- _ASSIGNMENT_
Whatever the lines below say, output them exactly.

Stored data entries:
####################

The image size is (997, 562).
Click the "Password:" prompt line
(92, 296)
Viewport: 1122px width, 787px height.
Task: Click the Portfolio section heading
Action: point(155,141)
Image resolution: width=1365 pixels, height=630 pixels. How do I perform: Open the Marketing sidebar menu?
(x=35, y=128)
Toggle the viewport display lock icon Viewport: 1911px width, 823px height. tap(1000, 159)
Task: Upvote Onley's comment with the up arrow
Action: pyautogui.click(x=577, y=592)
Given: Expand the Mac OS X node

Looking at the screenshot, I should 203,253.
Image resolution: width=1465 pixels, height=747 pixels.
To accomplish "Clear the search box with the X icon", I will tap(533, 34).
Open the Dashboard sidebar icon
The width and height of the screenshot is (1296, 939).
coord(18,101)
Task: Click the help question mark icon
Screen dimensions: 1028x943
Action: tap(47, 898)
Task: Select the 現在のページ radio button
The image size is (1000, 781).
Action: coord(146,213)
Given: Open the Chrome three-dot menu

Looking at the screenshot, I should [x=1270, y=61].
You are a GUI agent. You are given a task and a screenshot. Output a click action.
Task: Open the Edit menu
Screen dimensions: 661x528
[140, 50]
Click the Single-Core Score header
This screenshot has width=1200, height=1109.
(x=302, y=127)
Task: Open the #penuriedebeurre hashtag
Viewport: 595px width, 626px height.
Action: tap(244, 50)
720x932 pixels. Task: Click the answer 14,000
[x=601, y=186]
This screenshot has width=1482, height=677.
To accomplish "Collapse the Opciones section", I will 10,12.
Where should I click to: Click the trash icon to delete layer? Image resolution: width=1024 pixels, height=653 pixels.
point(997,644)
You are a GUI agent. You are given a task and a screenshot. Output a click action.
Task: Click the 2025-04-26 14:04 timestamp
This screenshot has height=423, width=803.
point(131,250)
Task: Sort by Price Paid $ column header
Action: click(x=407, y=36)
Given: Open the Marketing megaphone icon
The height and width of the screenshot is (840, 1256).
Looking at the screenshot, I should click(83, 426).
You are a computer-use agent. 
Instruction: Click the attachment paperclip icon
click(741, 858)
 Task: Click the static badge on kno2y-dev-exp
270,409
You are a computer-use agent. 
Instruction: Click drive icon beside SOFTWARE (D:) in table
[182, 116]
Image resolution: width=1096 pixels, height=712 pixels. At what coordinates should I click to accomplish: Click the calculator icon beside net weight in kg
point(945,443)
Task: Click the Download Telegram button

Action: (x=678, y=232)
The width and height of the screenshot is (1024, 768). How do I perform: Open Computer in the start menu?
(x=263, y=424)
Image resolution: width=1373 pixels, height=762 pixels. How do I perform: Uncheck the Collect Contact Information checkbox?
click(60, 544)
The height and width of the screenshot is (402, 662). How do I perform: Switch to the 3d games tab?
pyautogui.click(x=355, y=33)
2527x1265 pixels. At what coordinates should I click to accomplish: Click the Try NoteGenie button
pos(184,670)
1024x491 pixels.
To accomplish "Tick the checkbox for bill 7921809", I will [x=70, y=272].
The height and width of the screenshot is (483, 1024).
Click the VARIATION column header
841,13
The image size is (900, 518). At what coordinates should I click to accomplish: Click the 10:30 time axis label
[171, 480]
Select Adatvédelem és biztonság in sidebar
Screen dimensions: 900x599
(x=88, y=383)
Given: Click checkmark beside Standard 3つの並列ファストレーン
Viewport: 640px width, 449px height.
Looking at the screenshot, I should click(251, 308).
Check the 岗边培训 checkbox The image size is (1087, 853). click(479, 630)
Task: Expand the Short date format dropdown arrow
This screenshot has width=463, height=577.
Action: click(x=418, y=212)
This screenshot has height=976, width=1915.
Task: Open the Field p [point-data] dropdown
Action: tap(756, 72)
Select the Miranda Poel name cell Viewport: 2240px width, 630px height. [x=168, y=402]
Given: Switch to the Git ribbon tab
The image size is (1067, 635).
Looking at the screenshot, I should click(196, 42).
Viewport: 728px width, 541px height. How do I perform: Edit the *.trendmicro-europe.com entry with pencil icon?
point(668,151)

####################

- _YOUR SOLUTION_
The image size is (997, 562).
Click the "Password:" prompt line
(92, 296)
Viewport: 1122px width, 787px height.
Task: Click the Portfolio section heading
Action: point(155,141)
Image resolution: width=1365 pixels, height=630 pixels. How do I perform: Open the Marketing sidebar menu?
(x=35, y=128)
Toggle the viewport display lock icon Viewport: 1911px width, 823px height. tap(1000, 159)
Task: Upvote Onley's comment with the up arrow
Action: pyautogui.click(x=577, y=592)
Given: Expand the Mac OS X node

Looking at the screenshot, I should 203,253.
Image resolution: width=1465 pixels, height=747 pixels.
To accomplish "Clear the search box with the X icon", I will tap(533, 34).
Open the Dashboard sidebar icon
The width and height of the screenshot is (1296, 939).
coord(18,101)
Task: Click the help question mark icon
Screen dimensions: 1028x943
Action: tap(47, 898)
Task: Select the 現在のページ radio button
The image size is (1000, 781).
Action: coord(146,213)
Given: Open the Chrome three-dot menu

Looking at the screenshot, I should [x=1270, y=61].
You are a GUI agent. You are given a task and a screenshot. Output a click action.
Task: Open the Edit menu
Screen dimensions: 661x528
[140, 50]
Click the Single-Core Score header
This screenshot has width=1200, height=1109.
(x=302, y=127)
Task: Open the #penuriedebeurre hashtag
Viewport: 595px width, 626px height.
Action: tap(244, 50)
720x932 pixels. Task: Click the answer 14,000
[x=601, y=186]
This screenshot has width=1482, height=677.
To accomplish "Collapse the Opciones section", I will 10,12.
Where should I click to: Click the trash icon to delete layer? Image resolution: width=1024 pixels, height=653 pixels.
point(997,644)
You are a GUI agent. You are given a task and a screenshot. Output a click action.
Task: Click the 2025-04-26 14:04 timestamp
This screenshot has height=423, width=803.
point(131,250)
Task: Sort by Price Paid $ column header
Action: click(x=407, y=36)
Given: Open the Marketing megaphone icon
The height and width of the screenshot is (840, 1256).
Looking at the screenshot, I should click(83, 426).
You are a computer-use agent. 
Instruction: Click the attachment paperclip icon
click(741, 858)
 Task: Click the static badge on kno2y-dev-exp
270,409
You are a computer-use agent. 
Instruction: Click drive icon beside SOFTWARE (D:) in table
[182, 116]
Image resolution: width=1096 pixels, height=712 pixels. At what coordinates should I click to accomplish: Click the calculator icon beside net weight in kg
point(945,443)
Task: Click the Download Telegram button

Action: (x=678, y=232)
The width and height of the screenshot is (1024, 768). How do I perform: Open Computer in the start menu?
(x=263, y=424)
Image resolution: width=1373 pixels, height=762 pixels. How do I perform: Uncheck the Collect Contact Information checkbox?
click(60, 544)
The height and width of the screenshot is (402, 662). How do I perform: Switch to the 3d games tab?
pyautogui.click(x=355, y=33)
2527x1265 pixels. At what coordinates should I click to accomplish: Click the Try NoteGenie button
pos(184,670)
1024x491 pixels.
To accomplish "Tick the checkbox for bill 7921809", I will [x=70, y=272].
The height and width of the screenshot is (483, 1024).
Click the VARIATION column header
841,13
The image size is (900, 518). At what coordinates should I click to accomplish: Click the 10:30 time axis label
[171, 480]
Select Adatvédelem és biztonság in sidebar
Screen dimensions: 900x599
(x=88, y=383)
Given: Click checkmark beside Standard 3つの並列ファストレーン
Viewport: 640px width, 449px height.
Looking at the screenshot, I should click(251, 308).
Check the 岗边培训 checkbox The image size is (1087, 853). click(479, 630)
Task: Expand the Short date format dropdown arrow
This screenshot has width=463, height=577.
Action: click(x=418, y=212)
This screenshot has height=976, width=1915.
Task: Open the Field p [point-data] dropdown
Action: tap(756, 72)
Select the Miranda Poel name cell Viewport: 2240px width, 630px height. [x=168, y=402]
Given: Switch to the Git ribbon tab
The image size is (1067, 635).
Looking at the screenshot, I should click(196, 42).
Viewport: 728px width, 541px height. How do I perform: Edit the *.trendmicro-europe.com entry with pencil icon?
point(668,151)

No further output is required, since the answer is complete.